TASK PROMPT
Write out the entries below in full, exactly as given.

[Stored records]
··········

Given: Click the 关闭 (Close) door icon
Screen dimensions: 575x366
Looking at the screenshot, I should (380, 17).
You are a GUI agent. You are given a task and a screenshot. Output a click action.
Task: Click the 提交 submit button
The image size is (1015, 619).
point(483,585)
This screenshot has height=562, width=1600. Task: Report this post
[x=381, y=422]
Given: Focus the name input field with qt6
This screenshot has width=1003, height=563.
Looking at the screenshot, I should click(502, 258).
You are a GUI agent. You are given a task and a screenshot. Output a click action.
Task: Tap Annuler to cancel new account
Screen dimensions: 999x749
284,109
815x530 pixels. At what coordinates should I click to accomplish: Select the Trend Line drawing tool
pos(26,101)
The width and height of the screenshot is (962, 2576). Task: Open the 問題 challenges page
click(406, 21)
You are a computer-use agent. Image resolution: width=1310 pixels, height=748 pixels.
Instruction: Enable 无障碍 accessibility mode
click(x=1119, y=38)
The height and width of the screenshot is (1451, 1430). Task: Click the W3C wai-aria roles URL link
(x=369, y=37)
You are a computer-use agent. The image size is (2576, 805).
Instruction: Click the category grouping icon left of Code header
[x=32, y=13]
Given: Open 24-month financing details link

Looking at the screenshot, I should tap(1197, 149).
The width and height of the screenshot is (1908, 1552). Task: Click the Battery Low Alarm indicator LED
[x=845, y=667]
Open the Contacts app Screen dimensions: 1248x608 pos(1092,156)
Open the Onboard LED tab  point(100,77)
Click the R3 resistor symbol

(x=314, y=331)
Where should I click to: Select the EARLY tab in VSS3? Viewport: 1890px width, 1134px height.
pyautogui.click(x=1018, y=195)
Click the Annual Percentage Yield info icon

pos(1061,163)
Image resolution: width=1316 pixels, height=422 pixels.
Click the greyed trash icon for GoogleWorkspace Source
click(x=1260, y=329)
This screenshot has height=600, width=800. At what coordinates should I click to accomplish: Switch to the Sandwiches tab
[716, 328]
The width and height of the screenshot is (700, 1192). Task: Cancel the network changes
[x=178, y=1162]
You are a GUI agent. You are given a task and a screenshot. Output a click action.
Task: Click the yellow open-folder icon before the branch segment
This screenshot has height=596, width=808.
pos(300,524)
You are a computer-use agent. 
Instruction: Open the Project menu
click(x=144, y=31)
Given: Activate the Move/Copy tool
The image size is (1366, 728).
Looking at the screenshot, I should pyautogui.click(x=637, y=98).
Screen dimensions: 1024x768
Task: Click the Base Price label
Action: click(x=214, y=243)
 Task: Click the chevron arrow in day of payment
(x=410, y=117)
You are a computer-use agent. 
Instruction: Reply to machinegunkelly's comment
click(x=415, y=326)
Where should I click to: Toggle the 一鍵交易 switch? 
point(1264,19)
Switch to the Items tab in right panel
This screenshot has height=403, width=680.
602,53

··········

REPLY TO THE EXERCISE
Given: Click the 关闭 (Close) door icon
Screen dimensions: 575x366
Looking at the screenshot, I should (380, 17).
You are a GUI agent. You are given a task and a screenshot. Output a click action.
Task: Click the 提交 submit button
The image size is (1015, 619).
point(483,585)
This screenshot has height=562, width=1600. Task: Report this post
[x=381, y=422]
Given: Focus the name input field with qt6
This screenshot has width=1003, height=563.
Looking at the screenshot, I should click(502, 258).
You are a GUI agent. You are given a task and a screenshot. Output a click action.
Task: Tap Annuler to cancel new account
Screen dimensions: 999x749
284,109
815x530 pixels. At what coordinates should I click to accomplish: Select the Trend Line drawing tool
pos(26,101)
The width and height of the screenshot is (962, 2576). Task: Open the 問題 challenges page
click(406, 21)
You are a computer-use agent. Image resolution: width=1310 pixels, height=748 pixels.
Instruction: Enable 无障碍 accessibility mode
click(x=1119, y=38)
The height and width of the screenshot is (1451, 1430). Task: Click the W3C wai-aria roles URL link
(x=369, y=37)
You are a computer-use agent. The image size is (2576, 805).
Instruction: Click the category grouping icon left of Code header
[x=32, y=13]
Given: Open 24-month financing details link

Looking at the screenshot, I should tap(1197, 149).
The width and height of the screenshot is (1908, 1552). Task: Click the Battery Low Alarm indicator LED
[x=845, y=667]
Open the Contacts app Screen dimensions: 1248x608 pos(1092,156)
Open the Onboard LED tab  point(100,77)
Click the R3 resistor symbol

(x=314, y=331)
Where should I click to: Select the EARLY tab in VSS3? Viewport: 1890px width, 1134px height.
pyautogui.click(x=1018, y=195)
Click the Annual Percentage Yield info icon

pos(1061,163)
Image resolution: width=1316 pixels, height=422 pixels.
Click the greyed trash icon for GoogleWorkspace Source
click(x=1260, y=329)
This screenshot has height=600, width=800. At what coordinates should I click to accomplish: Switch to the Sandwiches tab
[716, 328]
The width and height of the screenshot is (700, 1192). Task: Cancel the network changes
[x=178, y=1162]
You are a GUI agent. You are given a task and a screenshot. Output a click action.
Task: Click the yellow open-folder icon before the branch segment
This screenshot has height=596, width=808.
pos(300,524)
You are a computer-use agent. 
Instruction: Open the Project menu
click(x=144, y=31)
Given: Activate the Move/Copy tool
The image size is (1366, 728).
Looking at the screenshot, I should pyautogui.click(x=637, y=98).
Screen dimensions: 1024x768
Task: Click the Base Price label
Action: click(x=214, y=243)
 Task: Click the chevron arrow in day of payment
(x=410, y=117)
You are a computer-use agent. 
Instruction: Reply to machinegunkelly's comment
click(x=415, y=326)
Where should I click to: Toggle the 一鍵交易 switch? 
point(1264,19)
Switch to the Items tab in right panel
This screenshot has height=403, width=680.
602,53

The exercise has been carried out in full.